⟨

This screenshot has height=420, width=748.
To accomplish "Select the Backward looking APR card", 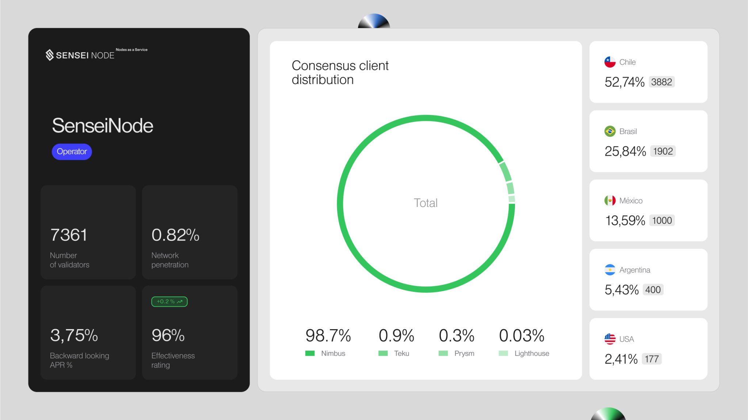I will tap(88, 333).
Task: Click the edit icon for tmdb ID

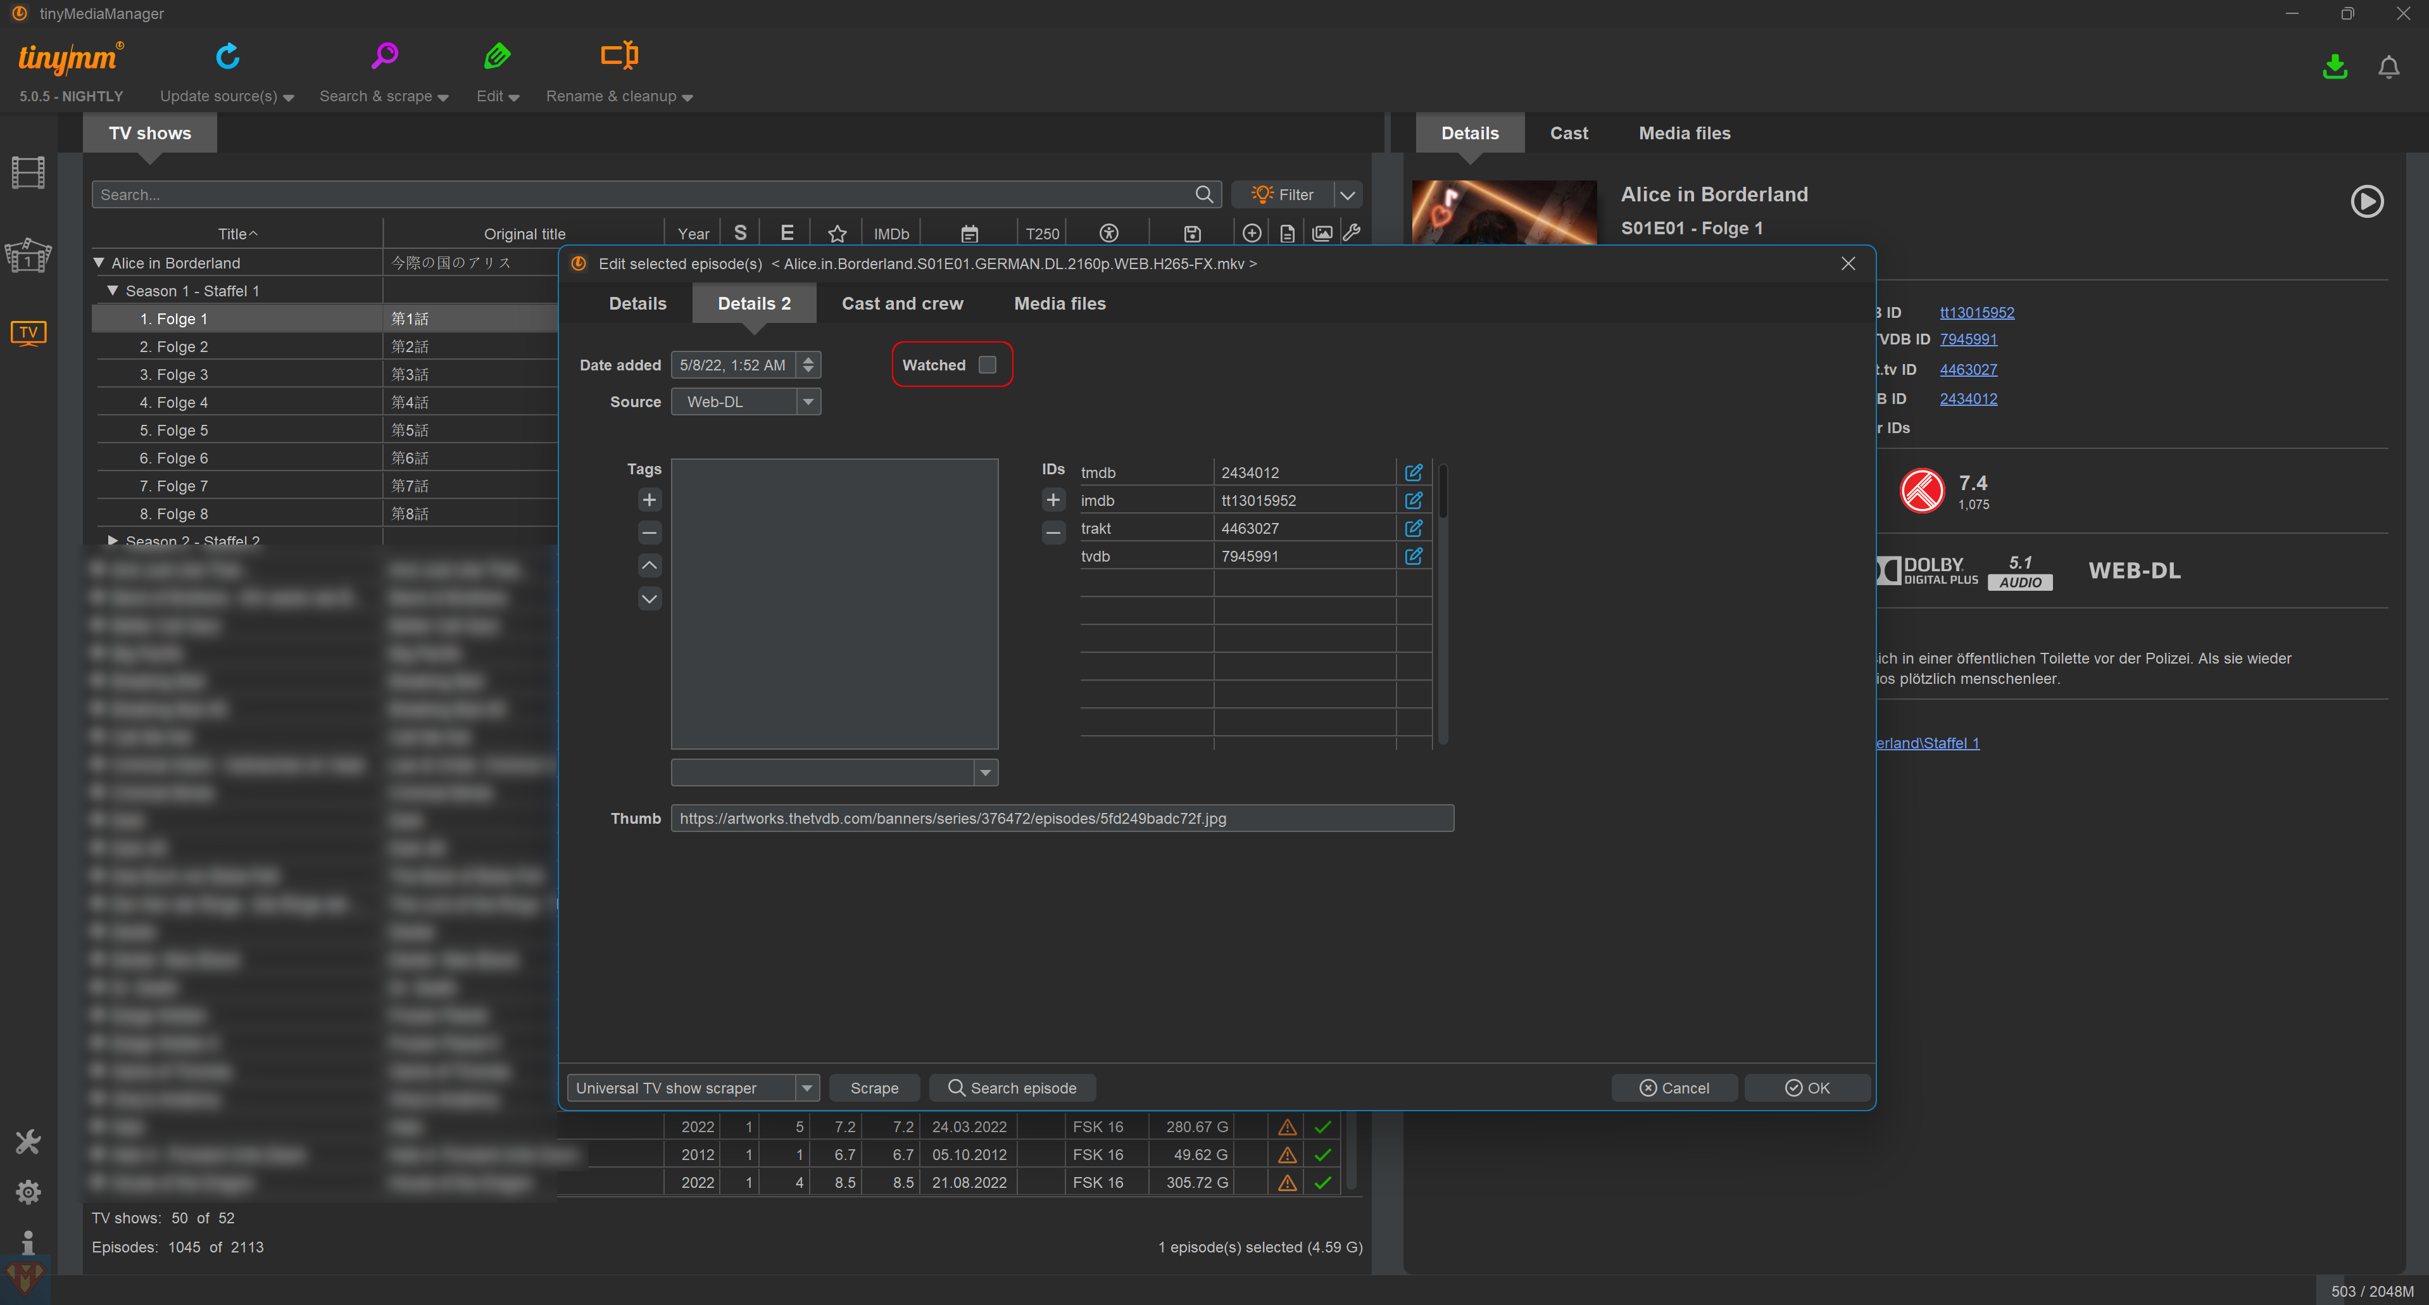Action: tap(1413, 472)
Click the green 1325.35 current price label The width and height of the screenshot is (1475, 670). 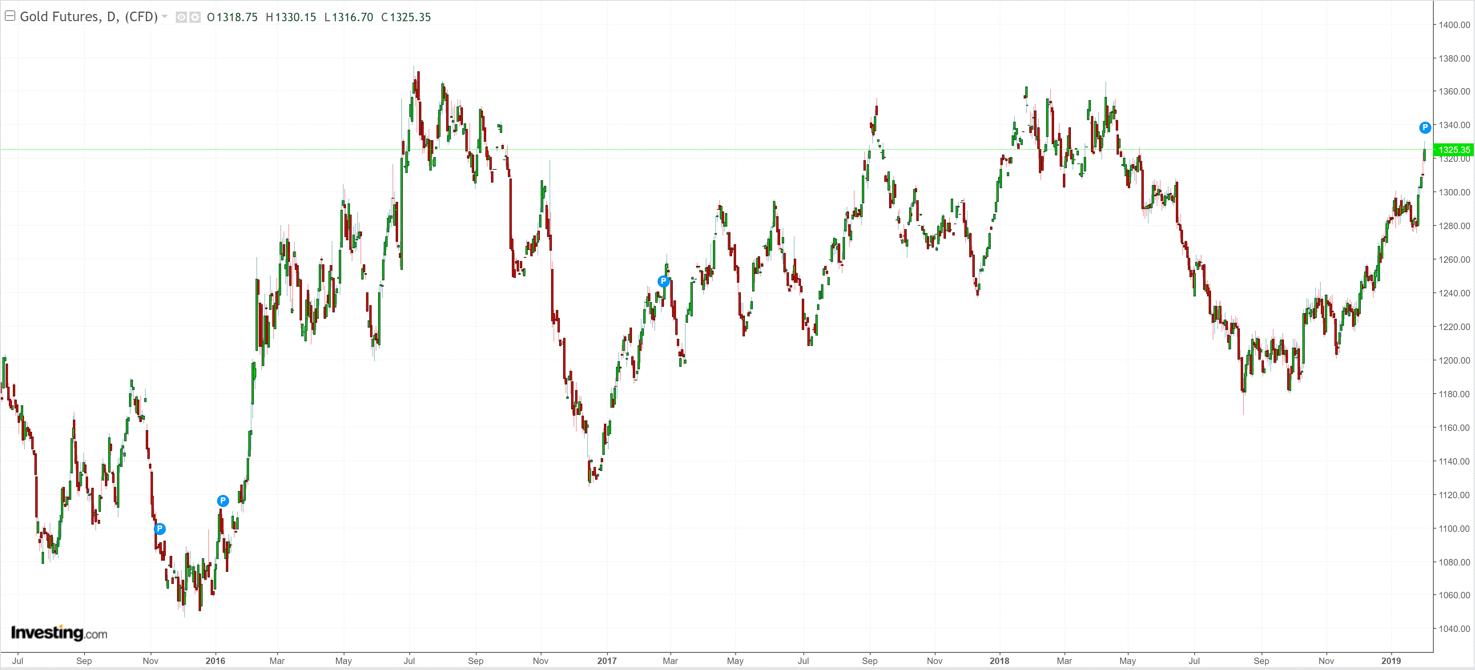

⟩

● **EXERCISE DETAILS**
With the pictures excluded, the line containing "Task: Click the edit icon for tmdb ID" and every line after it through the end of the data above are to be transcribed exactly, and nothing more.

● **EXERCISE SOLUTION**
Task: Click the edit icon for tmdb ID

Action: tap(1413, 472)
Click the green 1325.35 current price label The width and height of the screenshot is (1475, 670). 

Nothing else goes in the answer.